Лошадиные истории | страница 41
Я «записался на токаря» и вскоре был вызван в ремесленное училище при заводе «Красный котельщик».
Очень помнится прощание с Зиной в том, сорок первом, году. Я принес ей целый килограмм житных пряников. С руки кормил ее. Она ела неторопливо, не жадничая, и как-то пытливо смотрела на меня. И, когда она съела угощение, я, обняв ее за шею, печально проговорил:
— Прощай, Зина! Прощай, мой верный боевой друг…
Это были последние слова красного казака, ее хозяина. Не знаю, почему мне захотелось произнести их. Зина встревожилась, тоскливо заржала. У меня сперло дыхание.
— Прощай, Зинуля! — едва выговорил я и пошел с бригадного двора.
И долго еще слышал ее грустное ржание, доносившееся издали.
Последний раз я увидел Зину при грозных и страшных обстоятельствах. В 1942 году, в августе, наш край был оккупирован фашистскими войсками. Я вернулся в родной хутор. Кругом гремели бои, пылали пожары.
По грейдеру за хутором тянулись нескончаемые немецкие транспорты. Гитлеровцы торопились: ехали на автомашинах, подводах, велосипедах, верхом на лошадях, которых они забирали в колхозных конюшнях.
Мы с Гришей Григорашенко и Васей Сивоусовым, пробравшись за хутор, угнали в степь пасшихся под бугром лошадей и вернулись за теми, что оставались на бригадном дворе. А двор неожиданно заполонили оккупанты. Заехало туда несколько тяжелых мотоциклов с люльками, завернули велосипедисты. Мы спрятались в бурьяне у старых силосных ям.
Солдаты окружили колодец и водопойное корыто. Умывались, обливались водой. А те гитлеровцы, у которых были поломаны машины, стали ловить бродивших по двору лошадей. На Зину, стоявшую у пустых яслей, никто не обращал внимания. Уж больно она была худа и неказиста. Одному из них, высокому кадыкастому фрицу, не досталось лошади.

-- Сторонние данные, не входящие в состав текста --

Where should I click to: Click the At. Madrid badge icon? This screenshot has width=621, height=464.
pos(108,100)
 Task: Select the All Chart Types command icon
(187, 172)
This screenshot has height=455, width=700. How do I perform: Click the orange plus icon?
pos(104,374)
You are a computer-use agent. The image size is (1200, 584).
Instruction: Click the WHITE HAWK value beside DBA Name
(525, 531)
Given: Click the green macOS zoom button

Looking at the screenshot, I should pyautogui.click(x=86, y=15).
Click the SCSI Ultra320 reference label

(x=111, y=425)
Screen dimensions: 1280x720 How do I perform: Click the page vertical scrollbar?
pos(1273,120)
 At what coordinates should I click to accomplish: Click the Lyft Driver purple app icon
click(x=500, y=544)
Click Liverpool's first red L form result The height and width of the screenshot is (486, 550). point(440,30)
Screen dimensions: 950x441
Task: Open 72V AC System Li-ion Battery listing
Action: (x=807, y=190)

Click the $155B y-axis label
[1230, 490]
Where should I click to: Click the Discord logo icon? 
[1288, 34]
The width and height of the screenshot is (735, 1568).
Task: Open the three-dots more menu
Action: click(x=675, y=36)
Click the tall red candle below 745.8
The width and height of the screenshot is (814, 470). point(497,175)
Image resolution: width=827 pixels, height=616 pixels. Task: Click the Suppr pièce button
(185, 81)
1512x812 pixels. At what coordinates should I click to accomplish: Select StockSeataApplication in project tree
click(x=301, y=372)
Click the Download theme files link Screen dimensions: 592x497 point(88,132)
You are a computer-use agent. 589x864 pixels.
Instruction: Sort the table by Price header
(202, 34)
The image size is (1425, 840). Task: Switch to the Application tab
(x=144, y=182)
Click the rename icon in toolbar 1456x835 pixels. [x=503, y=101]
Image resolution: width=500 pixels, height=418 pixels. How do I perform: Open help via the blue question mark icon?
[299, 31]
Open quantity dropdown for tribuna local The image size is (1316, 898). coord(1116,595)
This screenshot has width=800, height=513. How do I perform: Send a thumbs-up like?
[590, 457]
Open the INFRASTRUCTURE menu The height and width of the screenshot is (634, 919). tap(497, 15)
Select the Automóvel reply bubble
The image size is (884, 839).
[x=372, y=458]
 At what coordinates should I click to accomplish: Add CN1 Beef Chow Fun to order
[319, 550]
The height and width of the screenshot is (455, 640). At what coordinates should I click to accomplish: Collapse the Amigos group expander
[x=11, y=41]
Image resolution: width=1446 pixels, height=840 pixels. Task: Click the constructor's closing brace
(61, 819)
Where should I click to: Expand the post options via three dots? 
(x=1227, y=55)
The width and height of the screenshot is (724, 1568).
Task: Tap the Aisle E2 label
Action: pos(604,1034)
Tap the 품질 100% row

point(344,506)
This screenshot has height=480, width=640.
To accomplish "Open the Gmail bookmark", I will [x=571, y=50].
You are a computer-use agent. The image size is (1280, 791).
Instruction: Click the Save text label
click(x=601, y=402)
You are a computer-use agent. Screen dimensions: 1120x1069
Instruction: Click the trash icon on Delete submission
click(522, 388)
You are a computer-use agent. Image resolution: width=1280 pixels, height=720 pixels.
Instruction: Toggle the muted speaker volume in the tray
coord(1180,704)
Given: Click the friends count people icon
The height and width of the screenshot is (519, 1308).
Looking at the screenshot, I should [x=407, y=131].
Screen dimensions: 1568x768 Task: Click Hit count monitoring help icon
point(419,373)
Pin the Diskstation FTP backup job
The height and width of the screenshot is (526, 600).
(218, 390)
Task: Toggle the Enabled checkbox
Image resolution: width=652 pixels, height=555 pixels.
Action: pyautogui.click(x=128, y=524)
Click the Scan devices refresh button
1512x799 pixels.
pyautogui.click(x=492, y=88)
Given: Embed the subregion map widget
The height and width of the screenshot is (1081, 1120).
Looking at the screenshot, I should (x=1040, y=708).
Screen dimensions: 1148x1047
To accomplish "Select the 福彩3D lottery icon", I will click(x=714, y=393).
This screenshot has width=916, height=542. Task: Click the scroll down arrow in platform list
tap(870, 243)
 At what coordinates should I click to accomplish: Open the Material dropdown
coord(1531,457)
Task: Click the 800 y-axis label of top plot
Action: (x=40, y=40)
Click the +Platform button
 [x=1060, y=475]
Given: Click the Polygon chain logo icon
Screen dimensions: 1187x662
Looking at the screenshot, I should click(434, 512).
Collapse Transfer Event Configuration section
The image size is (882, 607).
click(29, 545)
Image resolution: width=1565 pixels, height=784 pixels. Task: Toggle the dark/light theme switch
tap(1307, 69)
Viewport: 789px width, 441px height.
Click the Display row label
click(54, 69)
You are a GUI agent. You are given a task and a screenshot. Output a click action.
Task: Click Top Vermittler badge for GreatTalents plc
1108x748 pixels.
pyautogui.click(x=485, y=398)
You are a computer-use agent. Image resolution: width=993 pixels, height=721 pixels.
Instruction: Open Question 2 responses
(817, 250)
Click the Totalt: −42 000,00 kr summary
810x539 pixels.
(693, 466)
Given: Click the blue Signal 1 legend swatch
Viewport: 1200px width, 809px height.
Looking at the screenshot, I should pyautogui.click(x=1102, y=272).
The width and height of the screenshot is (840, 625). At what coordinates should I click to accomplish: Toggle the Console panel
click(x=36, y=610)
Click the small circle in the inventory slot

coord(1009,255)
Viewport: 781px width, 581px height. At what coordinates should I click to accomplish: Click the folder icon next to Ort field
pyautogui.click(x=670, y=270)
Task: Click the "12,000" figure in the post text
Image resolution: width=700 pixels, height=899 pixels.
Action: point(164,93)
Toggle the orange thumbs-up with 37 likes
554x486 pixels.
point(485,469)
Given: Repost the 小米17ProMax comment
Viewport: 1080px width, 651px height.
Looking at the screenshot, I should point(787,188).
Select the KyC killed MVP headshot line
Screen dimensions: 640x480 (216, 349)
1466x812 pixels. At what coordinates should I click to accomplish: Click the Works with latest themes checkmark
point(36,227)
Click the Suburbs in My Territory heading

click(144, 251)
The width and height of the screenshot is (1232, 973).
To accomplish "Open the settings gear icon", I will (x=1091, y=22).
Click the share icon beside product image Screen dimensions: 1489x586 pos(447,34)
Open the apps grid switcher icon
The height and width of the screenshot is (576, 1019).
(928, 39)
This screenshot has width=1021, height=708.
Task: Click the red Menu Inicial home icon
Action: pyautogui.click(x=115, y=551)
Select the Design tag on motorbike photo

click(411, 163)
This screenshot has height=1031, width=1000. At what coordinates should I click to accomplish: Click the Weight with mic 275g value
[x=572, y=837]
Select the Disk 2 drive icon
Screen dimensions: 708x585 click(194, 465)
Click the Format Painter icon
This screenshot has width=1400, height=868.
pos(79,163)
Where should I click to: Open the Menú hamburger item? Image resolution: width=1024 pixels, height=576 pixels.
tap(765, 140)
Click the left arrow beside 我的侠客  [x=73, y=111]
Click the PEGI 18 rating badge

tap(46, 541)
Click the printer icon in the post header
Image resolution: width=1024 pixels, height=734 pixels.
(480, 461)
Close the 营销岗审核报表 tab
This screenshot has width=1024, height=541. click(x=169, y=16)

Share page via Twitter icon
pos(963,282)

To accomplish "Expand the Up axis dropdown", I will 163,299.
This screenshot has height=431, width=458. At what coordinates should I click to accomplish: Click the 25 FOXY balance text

Ругаясь с досады, он растерянно топтался у своего велосипеда со спущенными камерами. Его приятели, потешаясь, предложили ему оседлать Зину. Показывая на нее пальцами, надрываясь от смеха, они подошли ближе к ней:
— Дас ист шён пферд![2]
— Буцефаль![3]
— Фриц, дранг нах остен![4]
Зина оскорбленно косилась на них. Кадыкастый фриц снял с плешивой головы замызганную фуражку и, дурачась, пошел к ней, словно бы галантный кавалер к даме. Он что-то говорил ей. Что именно — я не расслышал: немного оглох от волнения и ожидания чего-то непоправимо ужасного. Даже привстал из укрытия. Гриша дернул меня за руку, прошептал:
— Пригнись, увидят!
Зина сменила ноги, подняла голову. Я знал, что произойдет через мгновение.